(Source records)
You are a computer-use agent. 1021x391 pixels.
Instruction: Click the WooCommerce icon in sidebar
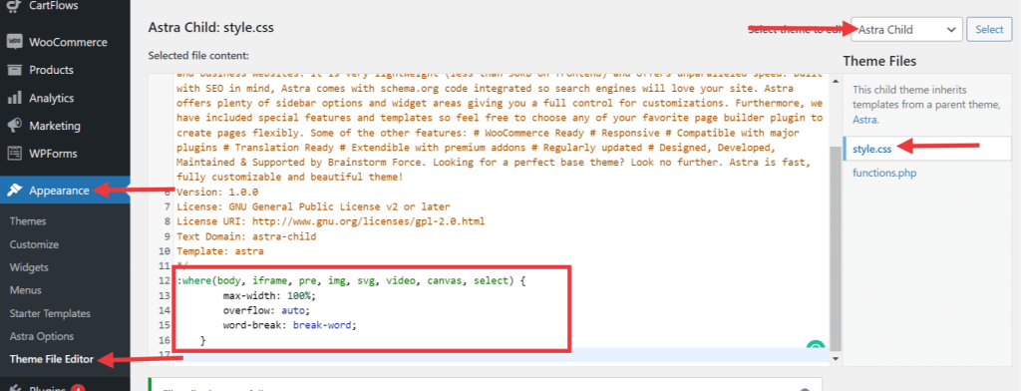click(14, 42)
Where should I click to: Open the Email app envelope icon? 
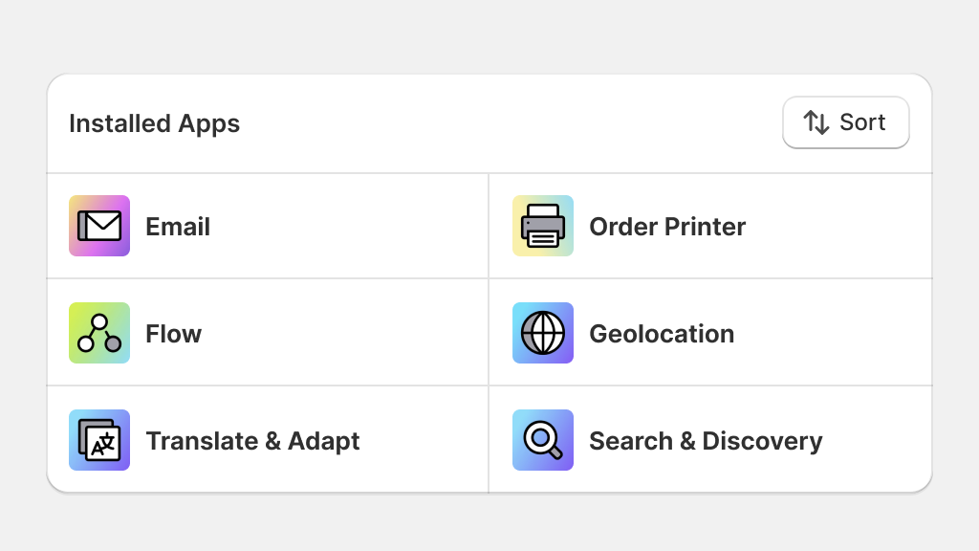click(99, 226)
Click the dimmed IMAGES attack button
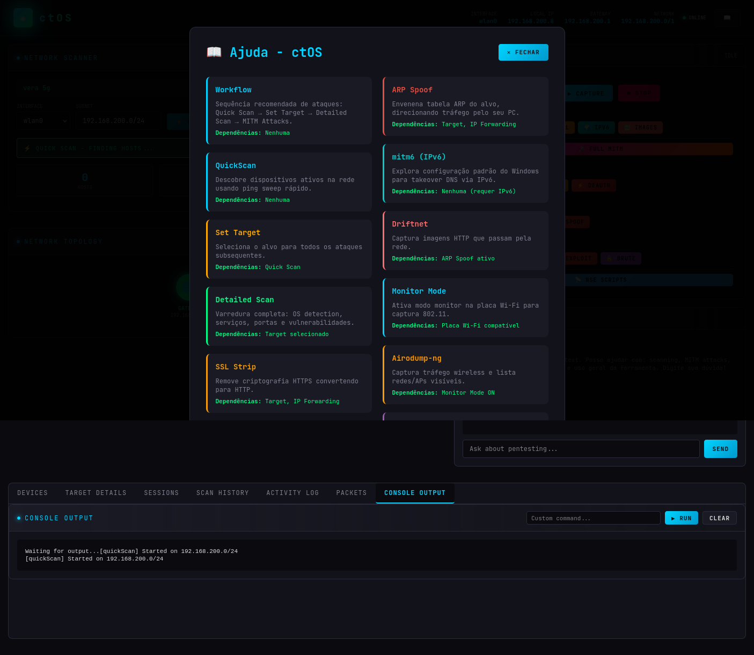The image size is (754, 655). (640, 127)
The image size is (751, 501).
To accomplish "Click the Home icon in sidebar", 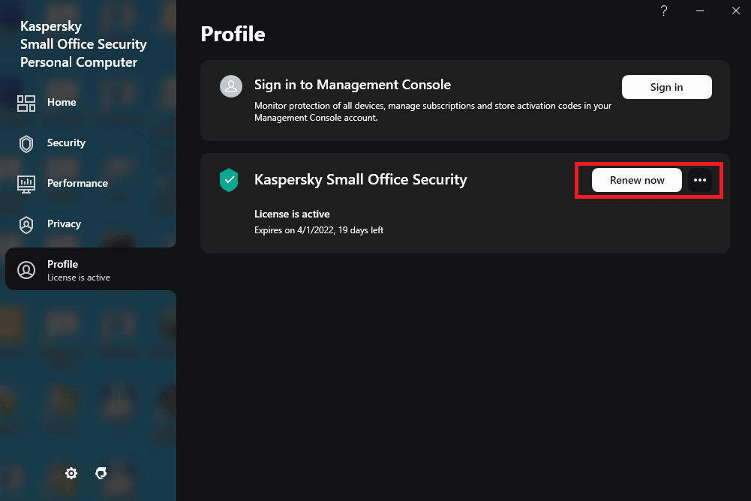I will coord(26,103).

## [Instructions for the task]
Treat the line with "Instruction: Click the" as the start and the line with "The image size is (751, 501)." as the end, and return exactly that span of the data above, both ends included, without pictures.

## [Solution for this exercise]
Instruction: Click the WooCommerce icon in sidebar
click(14, 42)
Where should I click to: Open the Email app envelope icon? 
click(99, 226)
Click the dimmed IMAGES attack button
The image size is (754, 655). (640, 127)
The image size is (751, 501).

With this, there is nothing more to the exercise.